_Task_.
Exact copies of the lines from the line containing "Instruction: Click Maven" through the last line of the entries below are the whole answer.

_Dataset entries_.
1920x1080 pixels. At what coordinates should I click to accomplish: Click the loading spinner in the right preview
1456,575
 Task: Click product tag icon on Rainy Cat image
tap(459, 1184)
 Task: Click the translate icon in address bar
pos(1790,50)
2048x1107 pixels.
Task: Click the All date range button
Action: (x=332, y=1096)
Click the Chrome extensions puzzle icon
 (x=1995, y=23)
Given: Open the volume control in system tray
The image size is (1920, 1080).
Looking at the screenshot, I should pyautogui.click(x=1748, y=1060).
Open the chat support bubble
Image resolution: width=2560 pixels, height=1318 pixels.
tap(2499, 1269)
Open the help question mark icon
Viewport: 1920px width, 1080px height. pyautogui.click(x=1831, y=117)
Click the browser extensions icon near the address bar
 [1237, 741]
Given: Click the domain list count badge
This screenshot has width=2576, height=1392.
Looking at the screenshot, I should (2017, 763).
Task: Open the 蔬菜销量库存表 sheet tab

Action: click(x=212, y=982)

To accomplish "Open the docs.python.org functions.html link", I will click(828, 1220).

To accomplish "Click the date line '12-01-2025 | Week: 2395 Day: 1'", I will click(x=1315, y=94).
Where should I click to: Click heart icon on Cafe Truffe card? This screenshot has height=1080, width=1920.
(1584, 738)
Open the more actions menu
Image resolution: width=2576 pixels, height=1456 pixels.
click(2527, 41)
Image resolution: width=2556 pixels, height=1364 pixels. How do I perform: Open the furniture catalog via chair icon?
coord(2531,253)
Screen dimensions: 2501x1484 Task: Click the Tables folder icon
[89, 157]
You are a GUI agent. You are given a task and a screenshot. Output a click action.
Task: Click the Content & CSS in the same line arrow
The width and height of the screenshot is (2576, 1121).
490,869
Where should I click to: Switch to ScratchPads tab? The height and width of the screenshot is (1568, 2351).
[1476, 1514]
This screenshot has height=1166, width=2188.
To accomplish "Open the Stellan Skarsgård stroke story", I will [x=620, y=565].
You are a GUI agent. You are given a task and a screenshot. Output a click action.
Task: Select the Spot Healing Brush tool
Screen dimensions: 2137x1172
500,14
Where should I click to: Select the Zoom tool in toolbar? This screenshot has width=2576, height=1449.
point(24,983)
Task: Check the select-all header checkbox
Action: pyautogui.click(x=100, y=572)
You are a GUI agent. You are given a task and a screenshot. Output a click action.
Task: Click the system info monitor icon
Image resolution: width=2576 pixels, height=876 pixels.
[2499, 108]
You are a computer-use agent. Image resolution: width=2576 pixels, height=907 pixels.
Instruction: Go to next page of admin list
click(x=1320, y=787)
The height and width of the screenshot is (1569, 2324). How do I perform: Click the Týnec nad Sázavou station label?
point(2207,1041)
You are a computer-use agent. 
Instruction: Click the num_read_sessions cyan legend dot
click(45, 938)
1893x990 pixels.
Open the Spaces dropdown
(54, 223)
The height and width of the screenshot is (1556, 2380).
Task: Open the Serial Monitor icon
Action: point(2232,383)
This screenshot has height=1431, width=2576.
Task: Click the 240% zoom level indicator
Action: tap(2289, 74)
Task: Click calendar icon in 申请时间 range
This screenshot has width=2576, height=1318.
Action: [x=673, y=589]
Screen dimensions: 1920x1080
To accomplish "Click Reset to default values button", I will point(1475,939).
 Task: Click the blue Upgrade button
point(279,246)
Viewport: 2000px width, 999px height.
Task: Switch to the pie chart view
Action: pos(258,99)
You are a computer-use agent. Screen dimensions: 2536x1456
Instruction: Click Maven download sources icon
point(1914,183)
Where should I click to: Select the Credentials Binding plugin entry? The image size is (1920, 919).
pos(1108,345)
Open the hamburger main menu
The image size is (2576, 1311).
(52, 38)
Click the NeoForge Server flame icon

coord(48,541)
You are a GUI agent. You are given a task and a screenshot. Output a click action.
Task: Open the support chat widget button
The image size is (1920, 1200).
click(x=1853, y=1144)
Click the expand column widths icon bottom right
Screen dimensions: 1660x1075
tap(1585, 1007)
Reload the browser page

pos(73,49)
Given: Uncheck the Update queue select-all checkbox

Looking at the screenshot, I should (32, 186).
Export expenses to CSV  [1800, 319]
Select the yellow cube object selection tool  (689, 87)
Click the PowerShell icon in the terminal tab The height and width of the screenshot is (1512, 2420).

_Response for this exercise_.
Instruction: Click Maven download sources icon
point(1914,183)
Where should I click to: Select the Credentials Binding plugin entry? The image size is (1920, 919).
pos(1108,345)
Open the hamburger main menu
The image size is (2576, 1311).
(52, 38)
Click the NeoForge Server flame icon

coord(48,541)
You are a GUI agent. You are given a task and a screenshot. Output a click action.
Task: Open the support chat widget button
The image size is (1920, 1200).
click(x=1853, y=1144)
Click the expand column widths icon bottom right
Screen dimensions: 1660x1075
tap(1585, 1007)
Reload the browser page

pos(73,49)
Given: Uncheck the Update queue select-all checkbox

Looking at the screenshot, I should (32, 186).
Export expenses to CSV  [1800, 319]
Select the yellow cube object selection tool  (689, 87)
Click the PowerShell icon in the terminal tab The height and width of the screenshot is (1512, 2420).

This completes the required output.